TASK PROMPT: Extract every entry word for word. Skip the pictures.

--- DATA IN THIS EXERCISE Enclosed Below ---

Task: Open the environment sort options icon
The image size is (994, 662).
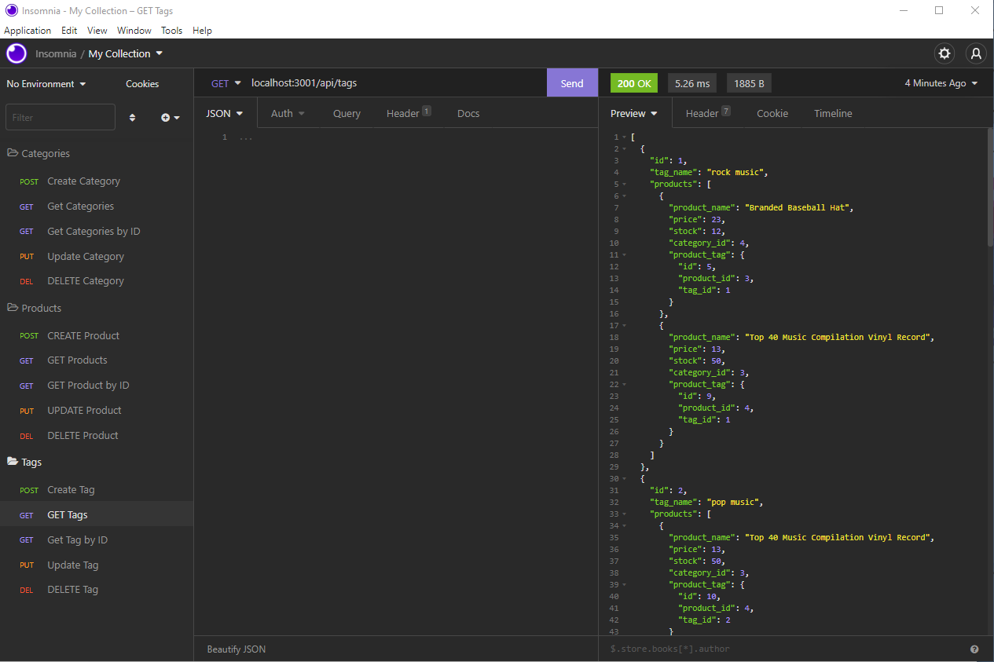Action: (x=132, y=116)
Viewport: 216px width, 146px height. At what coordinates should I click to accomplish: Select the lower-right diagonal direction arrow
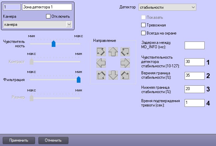pyautogui.click(x=125, y=75)
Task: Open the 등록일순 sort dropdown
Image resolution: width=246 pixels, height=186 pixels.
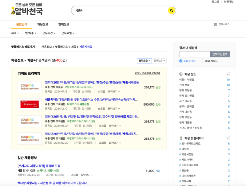Action: click(x=159, y=61)
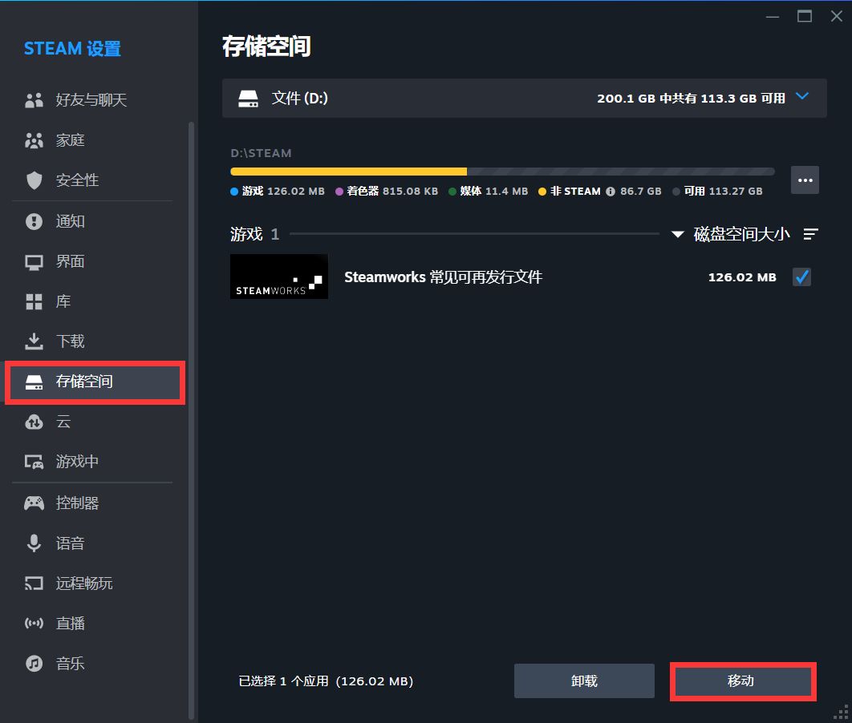Toggle the sort order lines icon

pos(810,234)
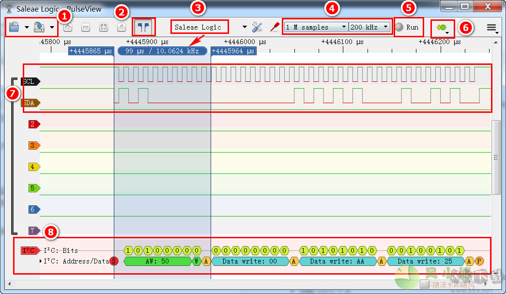Viewport: 506px width, 294px height.
Task: Open the 1 M samples dropdown
Action: pos(316,27)
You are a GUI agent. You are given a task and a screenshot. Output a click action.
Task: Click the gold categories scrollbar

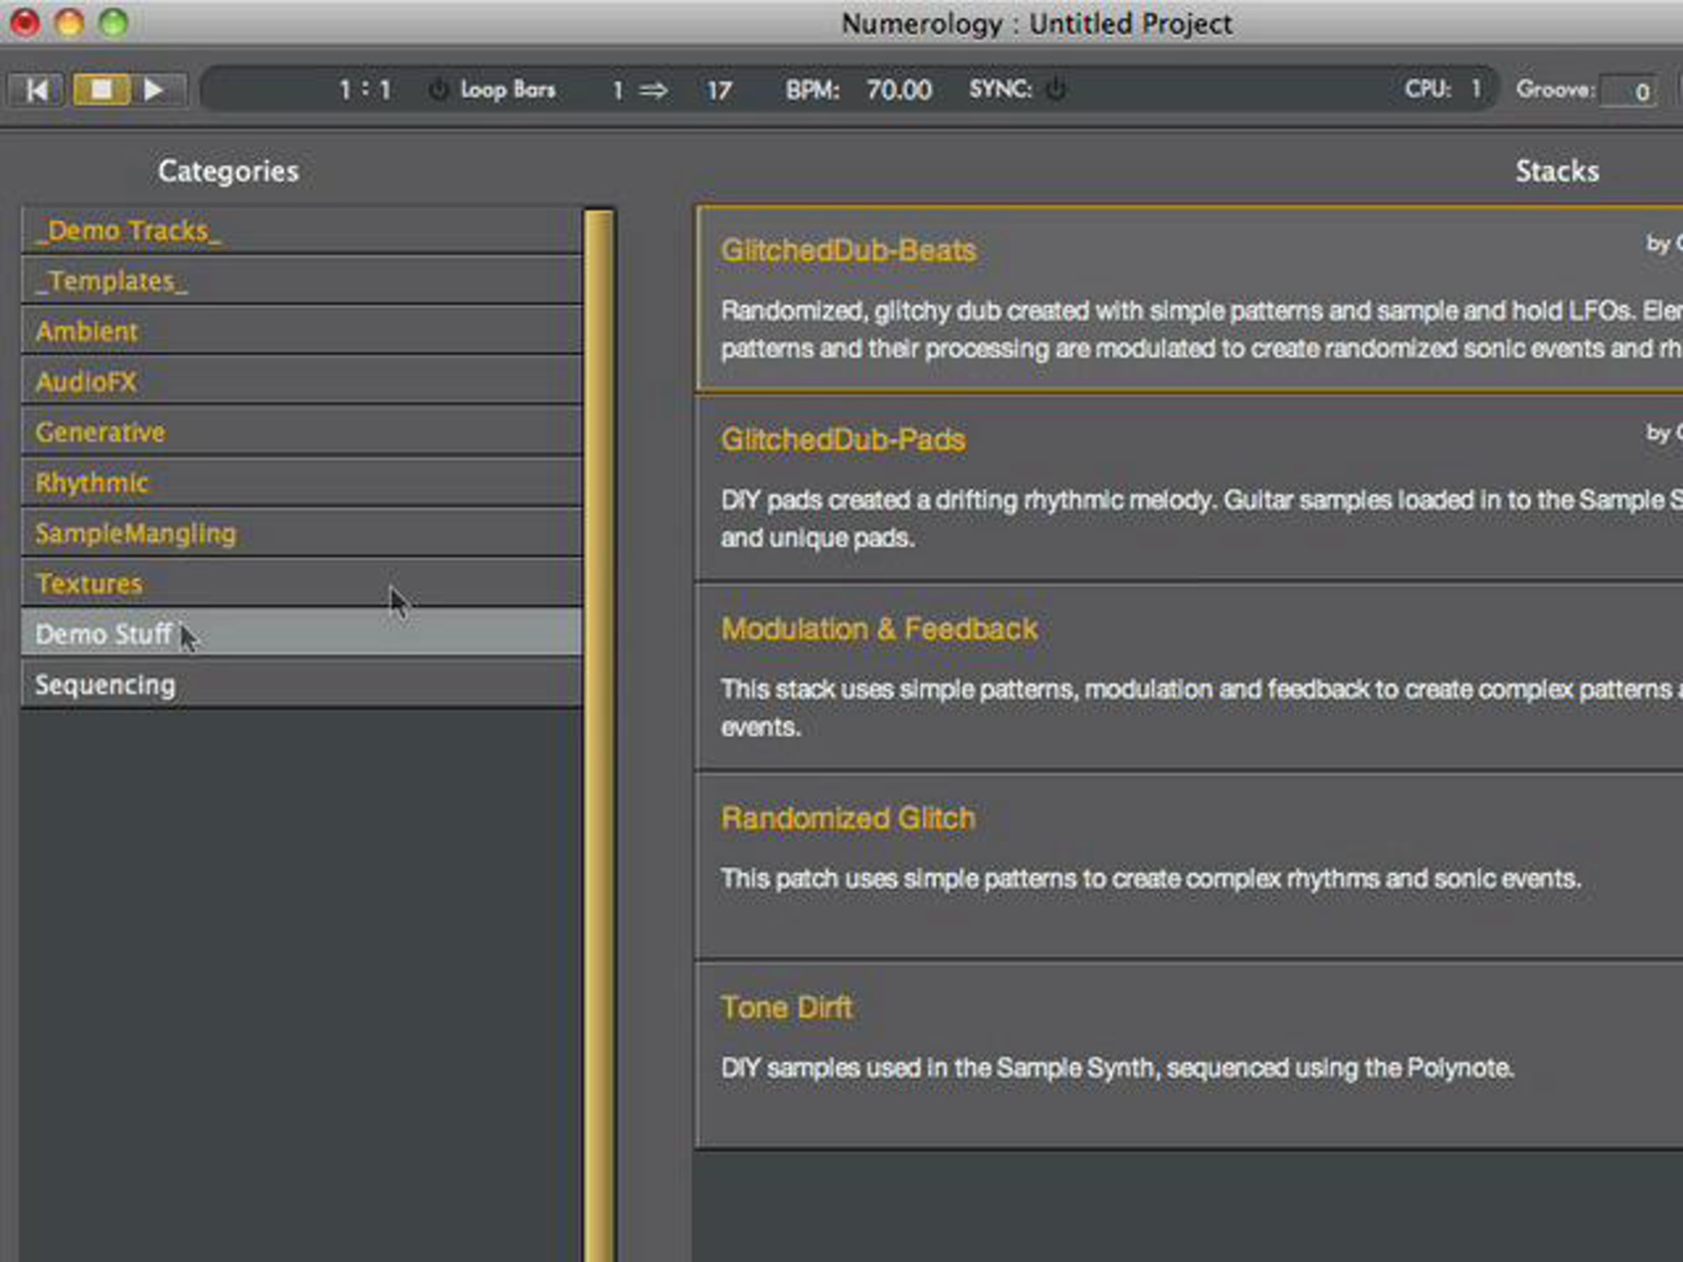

--- End of Enclosed DATA IN THIS EXERCISE ---

RESULT OF THIS EXERCISE:
Task: Open the environment sort options icon
The image size is (994, 662).
Action: (x=132, y=116)
Viewport: 216px width, 146px height. At what coordinates should I click to accomplish: Select the lower-right diagonal direction arrow
pyautogui.click(x=125, y=75)
Task: Open the 등록일순 sort dropdown
Image resolution: width=246 pixels, height=186 pixels.
Action: click(x=159, y=61)
Toggle the sort order lines icon

pos(810,234)
Viewport: 506px width, 294px height.
Task: Open the 1 M samples dropdown
Action: pos(316,27)
You are a GUI agent. You are given a task and a screenshot. Output a click action.
Task: Click the gold categories scrollbar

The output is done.